>> Begin

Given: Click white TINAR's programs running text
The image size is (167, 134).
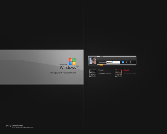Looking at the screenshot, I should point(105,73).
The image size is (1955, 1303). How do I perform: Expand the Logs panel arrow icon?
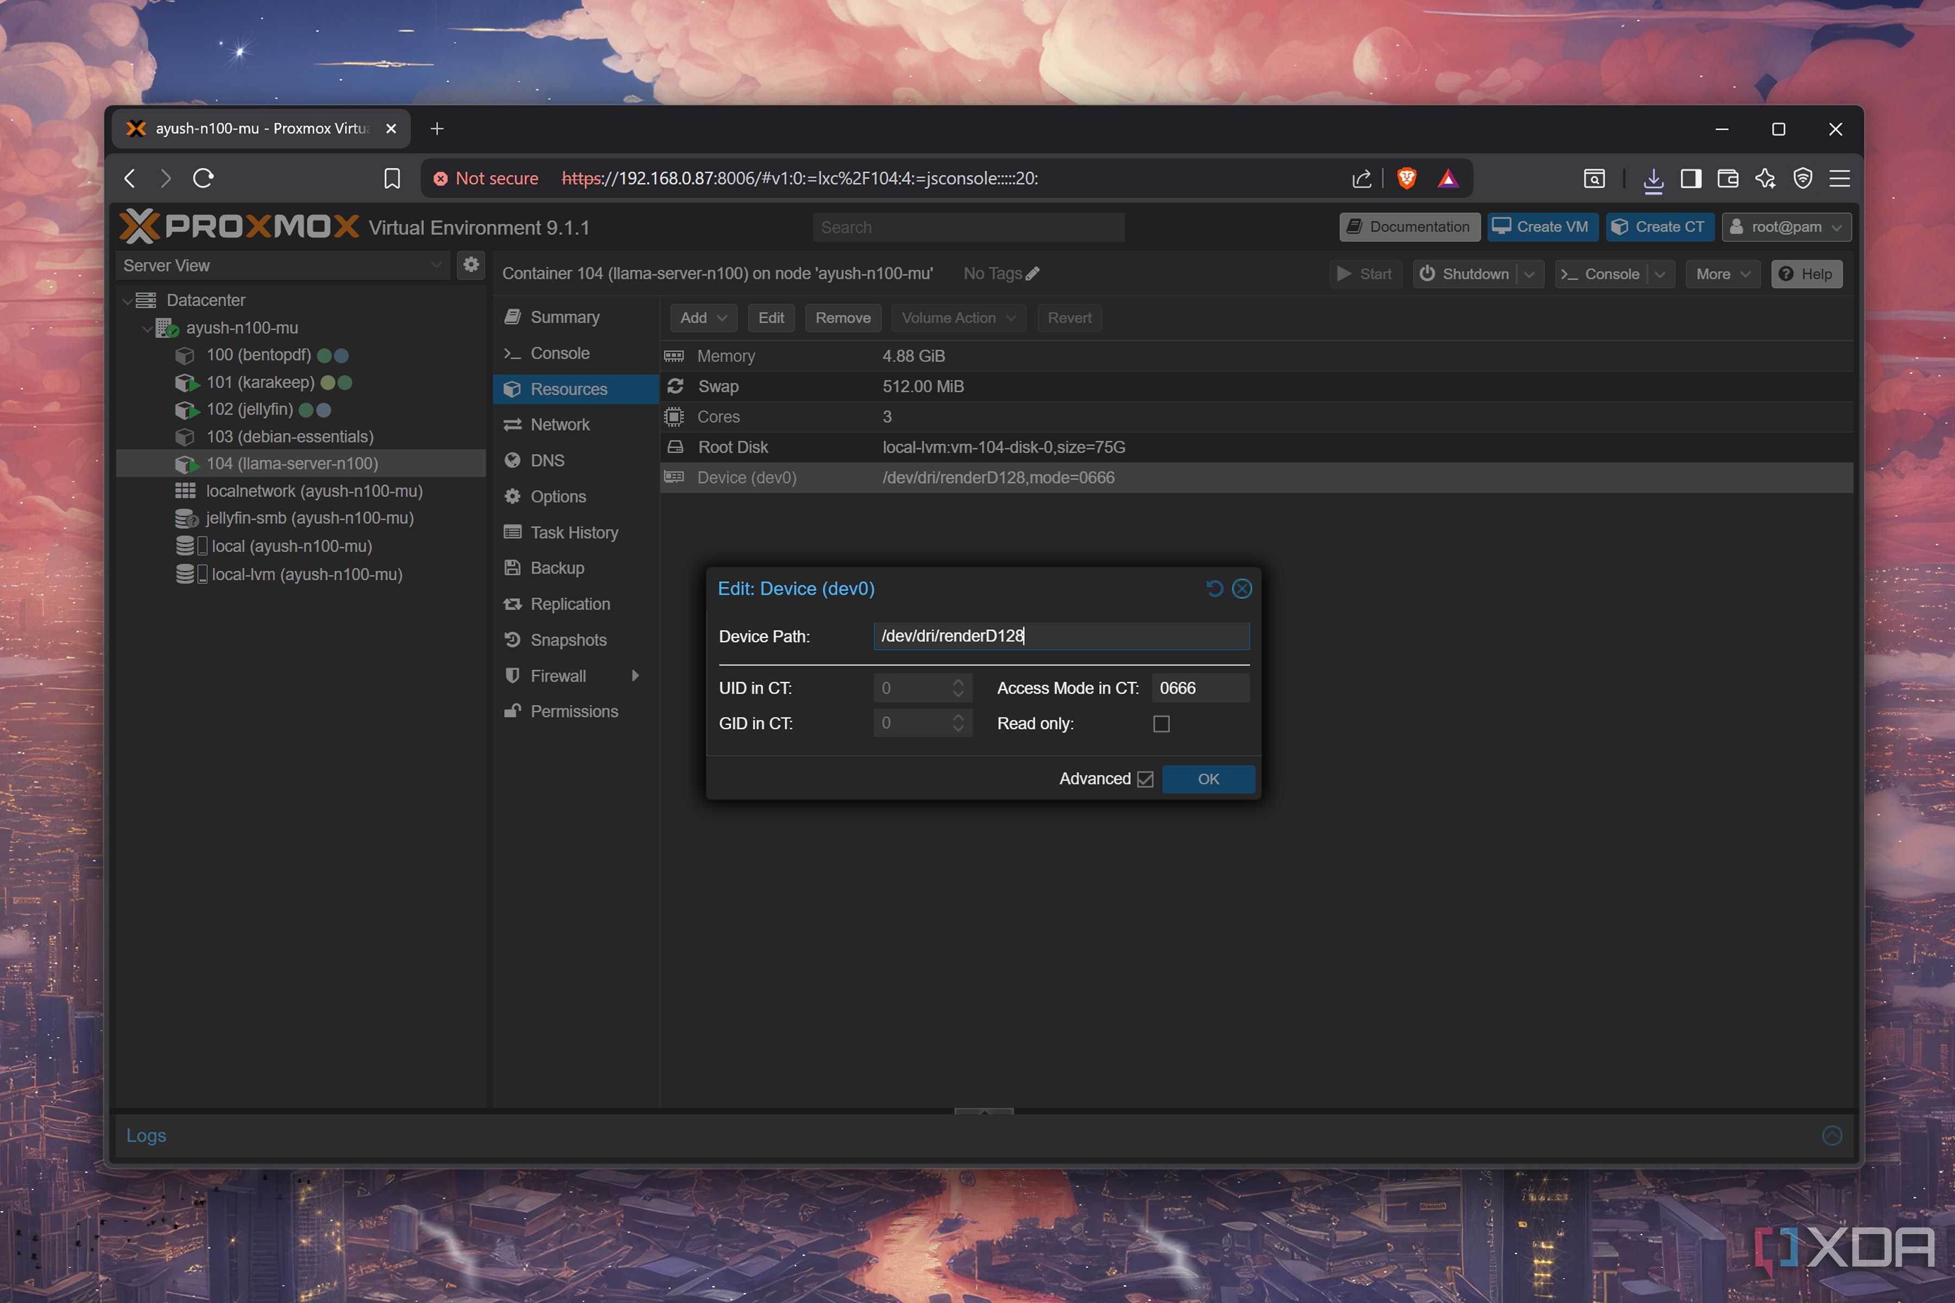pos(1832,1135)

>> End
>> Begin

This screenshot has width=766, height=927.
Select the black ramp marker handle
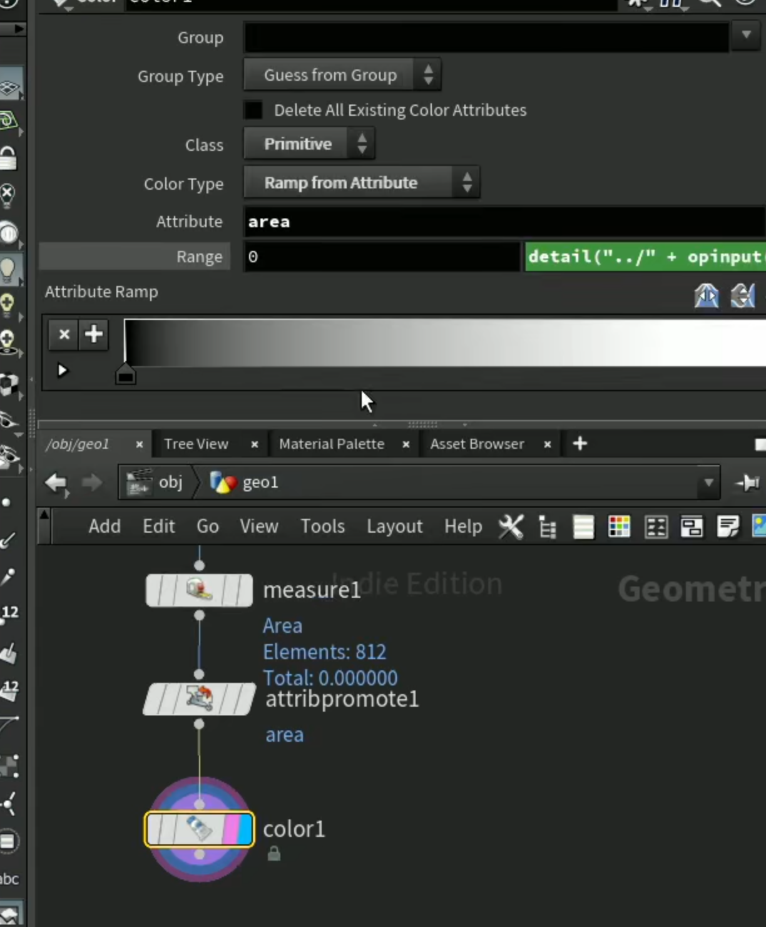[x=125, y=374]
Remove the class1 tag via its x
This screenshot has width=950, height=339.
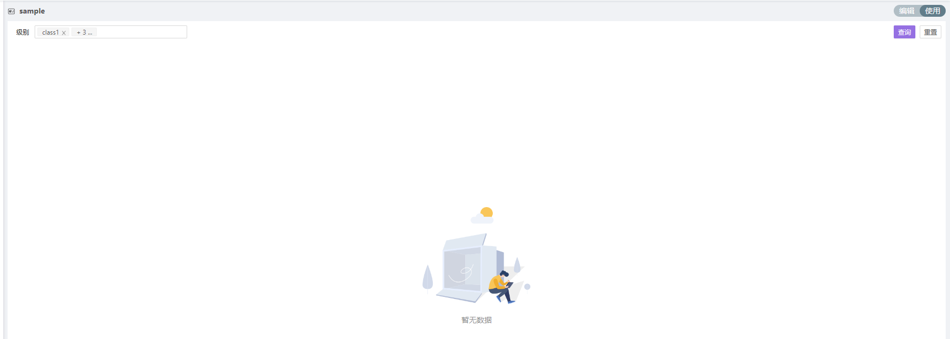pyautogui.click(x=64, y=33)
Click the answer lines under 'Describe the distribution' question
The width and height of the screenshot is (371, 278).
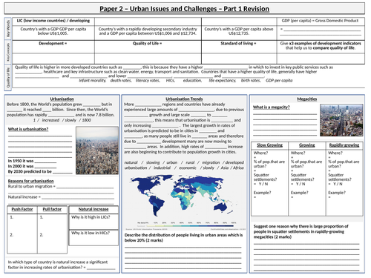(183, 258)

>> End
>> Begin

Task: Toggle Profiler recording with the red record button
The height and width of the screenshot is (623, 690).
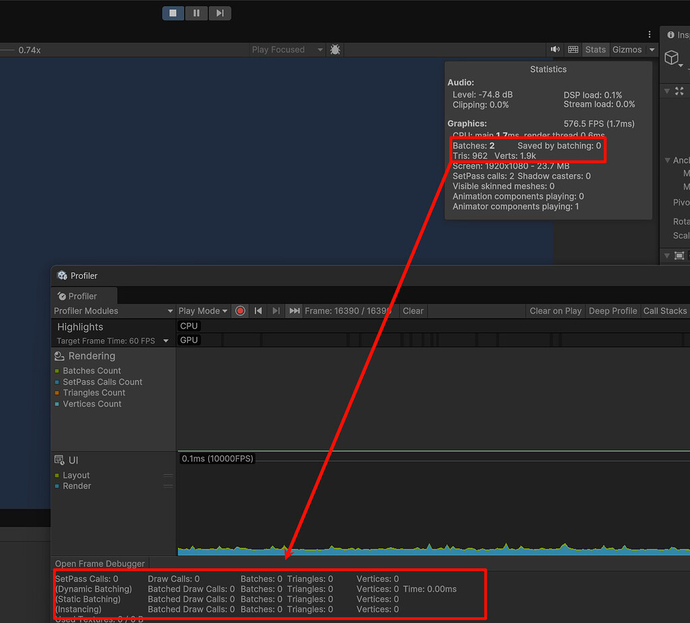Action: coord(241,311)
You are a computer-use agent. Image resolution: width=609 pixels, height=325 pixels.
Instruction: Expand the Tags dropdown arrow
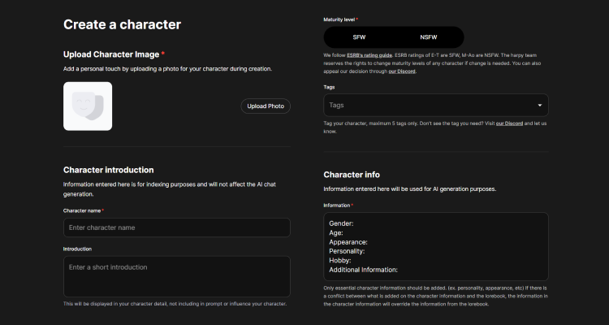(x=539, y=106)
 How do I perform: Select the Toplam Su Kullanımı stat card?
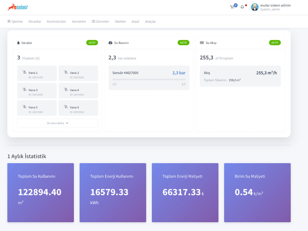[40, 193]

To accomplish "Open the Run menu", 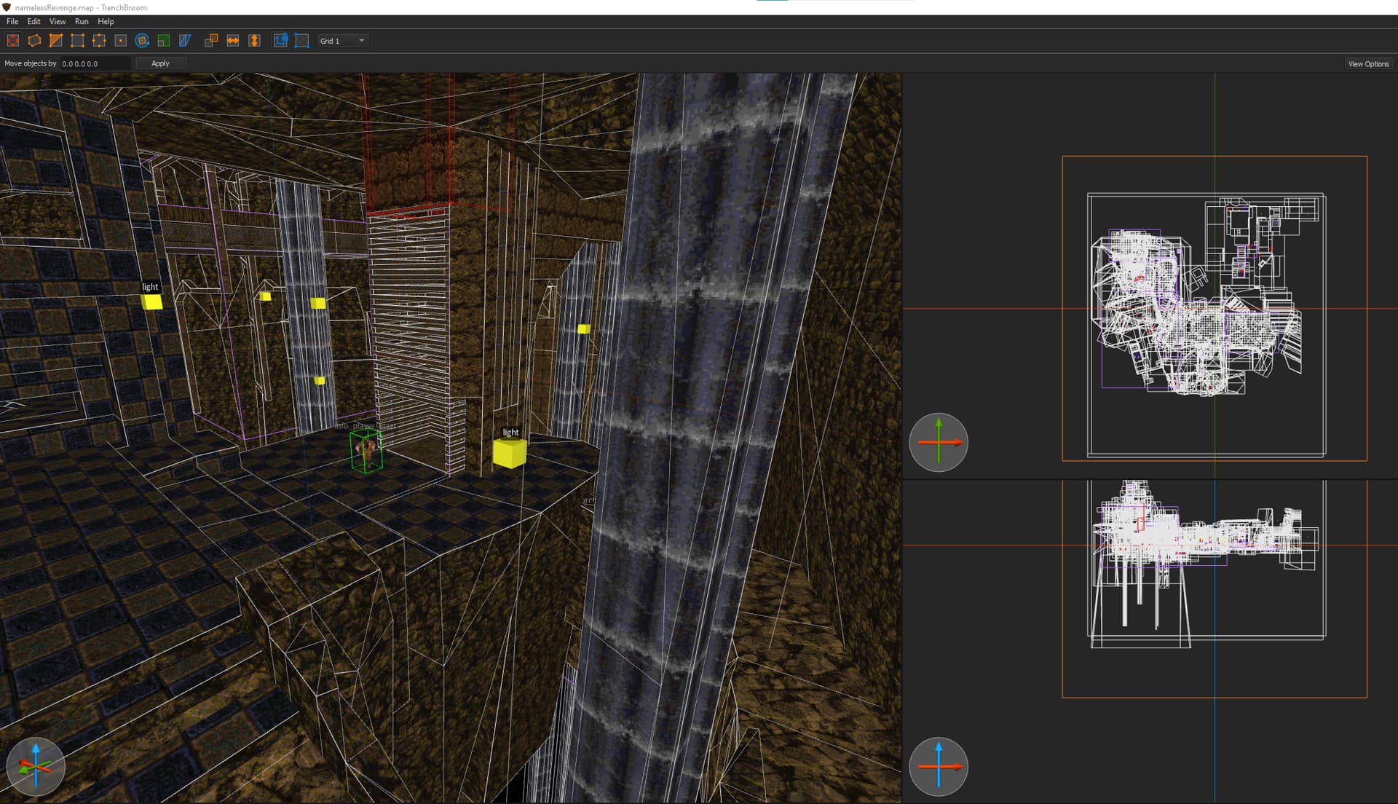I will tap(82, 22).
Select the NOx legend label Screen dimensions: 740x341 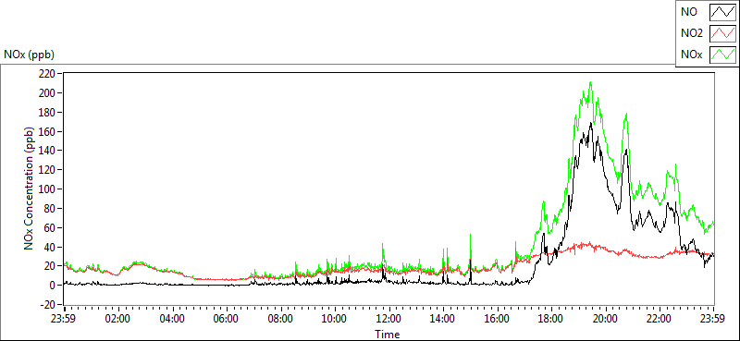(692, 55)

>> End

DIRECTIONS FOR THIS TASK: Return every line of the listing above that contains the string "size". Treat uppercase and lowercase letters as distinct.

CORRECT OUTPUT:
The image size is (167, 134).
The image size is (1955, 1303). How do I perform: Expand the Logs panel arrow icon?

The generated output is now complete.